The 'hand of history' is a phrase coined by British Prime Minister Tony Blair in April 1998 during negotiations for the Good Friday Agreement.
==Context and original use==
On 7 April 1998 the negotiations for the Good Friday Agreement were close to collapse due to the unease of the Ulster Unionist Party leader David Trimble over the extent of cooperation between Northern Ireland and Dublin. Blair flew to Belfast and spoke outside Hillsborough Castle. In a statement delivered to television cameras in the entrance portico of the castle Blair said that "A day like today is not a day for soundbites, we can leave those at home, but I feel the hand of history upon our shoulder with respect to this, I really do". Blair has said that the phrase came to him spontaneously.
==Later analysis of the phrase==
In 2018 Blair said that he now recalls the phrase with a "...mixture of pride because I think it's quite a good phrase and embarrassment, because, obviously, having just said 'Now is not the time for soundbites', I gave one". Blair's advisers Alastair Campbell and Jonathan Powell immediately asked him if he remembered what he'd just said as his statement was paradoxical. Powell later wrote in his memoir, Great Hatred, Little Room, that he had "...propelled him [Blair] straight back out without giving him time to prepare carefully what he would say" as they had been anxious to start negotiating. Blair's usual method would be to carefully rehearsing his statements for several minutes before making them.
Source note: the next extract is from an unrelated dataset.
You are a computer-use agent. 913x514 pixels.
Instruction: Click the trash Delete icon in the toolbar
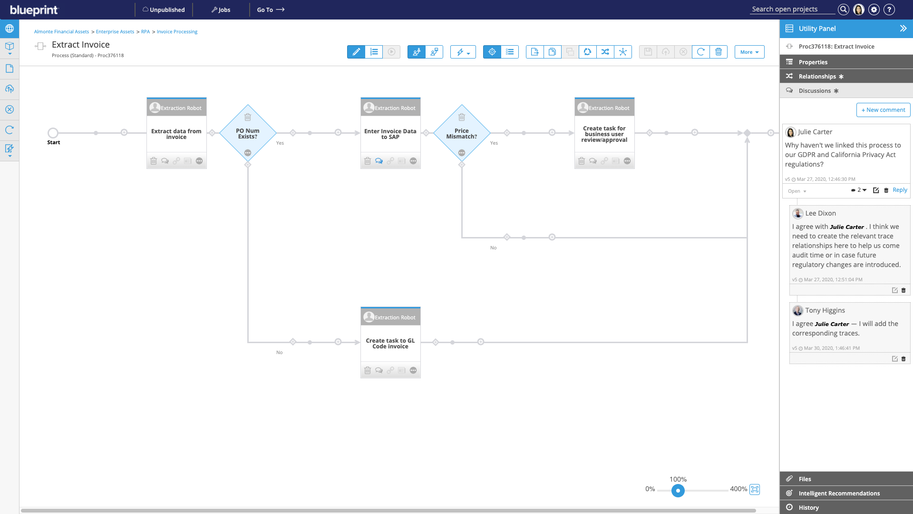coord(719,52)
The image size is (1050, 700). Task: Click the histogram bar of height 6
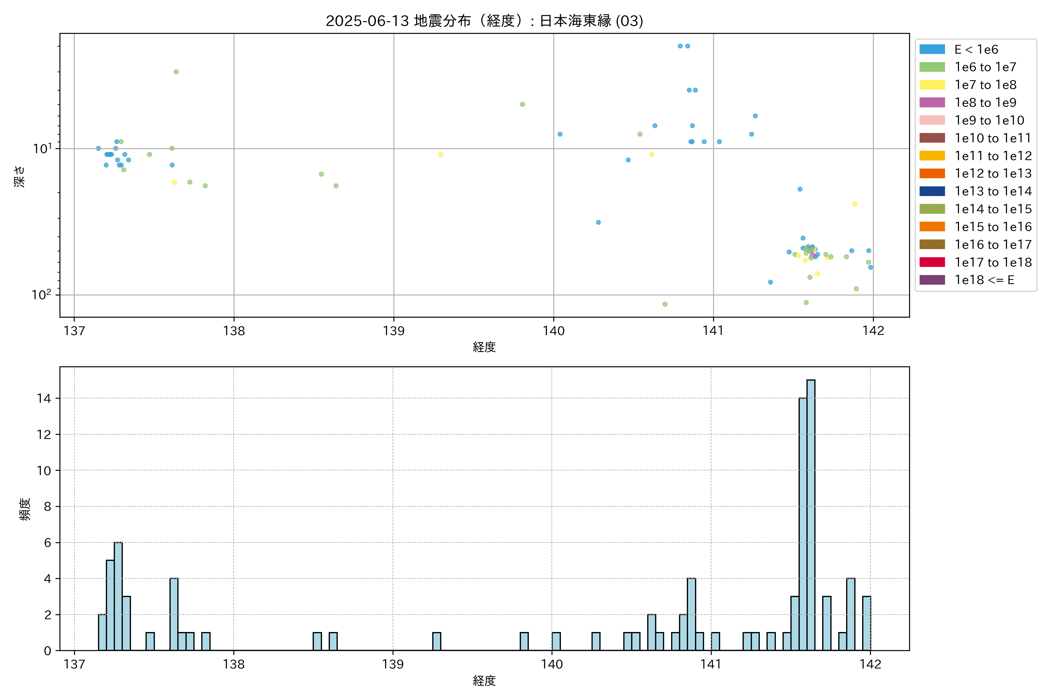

In a 2018 article in The Irish Times, journalist David Young felt that the phrase was a "satirist's dream" as Blair's New Labour government had been "...accused of putting spin ahead of substance" and Blair had "served up a juicy soundbite in the very same sentence he had warned against them". Powell felt the quote was one of Blair's "most awkward, but equally one of his most memorable soundbites".